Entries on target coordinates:
((

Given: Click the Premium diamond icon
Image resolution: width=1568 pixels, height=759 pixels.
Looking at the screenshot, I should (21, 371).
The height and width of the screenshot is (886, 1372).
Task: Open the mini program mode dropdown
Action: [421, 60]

))

▸ EXERCISE INSTRUCTIONS
Extract every line of the listing above and reproduce each one without any change.

▸ ANSWER TO THE EXERCISE
Given: Click the Premium diamond icon
Image resolution: width=1568 pixels, height=759 pixels.
Looking at the screenshot, I should (21, 371).
The height and width of the screenshot is (886, 1372).
Task: Open the mini program mode dropdown
Action: [421, 60]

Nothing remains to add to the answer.